- **PASSAGE SHOWN**:
-- Begin --
Into the water. The temperature is nice and cooling, and I try to tread water and fight for a spot on the front row despite the incredibly narrow start line. Just holding position for 3 minutes waiting for the buzzer was difficult with everyone jostling for position. This was going to be a rowdy start.


Everyone went out at what felt like 50m sprint pace. This was a violent swim, at least on par with my previous worst last year with Basingstoke Bluefins where I spent  1500m fighting my teammate with every stroke.

Within about 200m a lead pack was starting to pull away. I tried to cut in from the outside of the pack to get onto some feet but was blocked by a mass of swimmers determined to take the longest possible route to the first bouy. Ok, I will sit on a hip and draft off the pack to my right until things calm down. Except people on my left have decided to try and do the same thing and are pushing me into the washing machine. Open water swimming really is a full contact sport. Round the first bouy and things are starting to thin out, I can see a pack about 20m ahead, and I am sitting just wide of the second group. By this point I was getting pretty exhausted from the contact, and decided I would be better off giving myself some space and trying to keep things smooth. Around the second bouy and back towards the exit. People still can’t swim in a straight line and I’m clashing arms, but I manage to find a bit more clear water and try to control my breathing.

My hands hit the exit ramp and I’m up and opening my wetsuit. The front pack of about 10 people are 30 seconds ahead and heading out with their bikes, and there are about 10 others coming out of the water with me. I guess here my swim isn’t the strength that it is at smaller races. I got the wetsuit down to my waist as I reached my bike, but managed to get my zipper string caught down my left sleeve and I had to wrestle the rolled sleeve off my wrist. I put my helmet on, grabbed the bike and started running before realising my race belt was still hanging from my handlebars. I grabbed it and hastily stepped into it, ripping off one corner of the race number in the process leaving the number flapping by one corner for the rest of the race. This must all have cost me about 20 seconds and I left transition kicking myself for such silly mistakes.


Swim = 10:00, T1 = 1:12.


I worked hard out of transition to try and catch any stragglers from the front swim pack, and caught a couple of guys within half a lap. After giving them a bit of encouragement we got working together to try and chase down the lead pack but watching them comfortably pull away from us I soon realised this wasn’t going to happen. I tried to settle into a rhythm but it became clear that one slacker in our trio was along for the ride and was putting in much shorter turns on the front. As a bunch of 4-5 significantly faster riders caught and passed us on the second lap I tried to bridge up and hang onto them. In the mess that ensued, both of our groups ended up splitting, before reforming as our original trio watching the other group ride away. Damn.
-- End --
- **DATASET EXTRACT**:
-- Begin --
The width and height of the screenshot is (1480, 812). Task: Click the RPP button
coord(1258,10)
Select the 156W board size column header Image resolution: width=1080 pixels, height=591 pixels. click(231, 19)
-- End --
- **WHAT NEEDS TO BE DONE**: Render this sentence from the race report in Spanish: "Open water swimming really is a full contact sport." The data come from a source separate from the race report.

- **RESPONSE TO THE EXERCISE**: La natación en aguas abiertas es realmente un deporte de contacto total.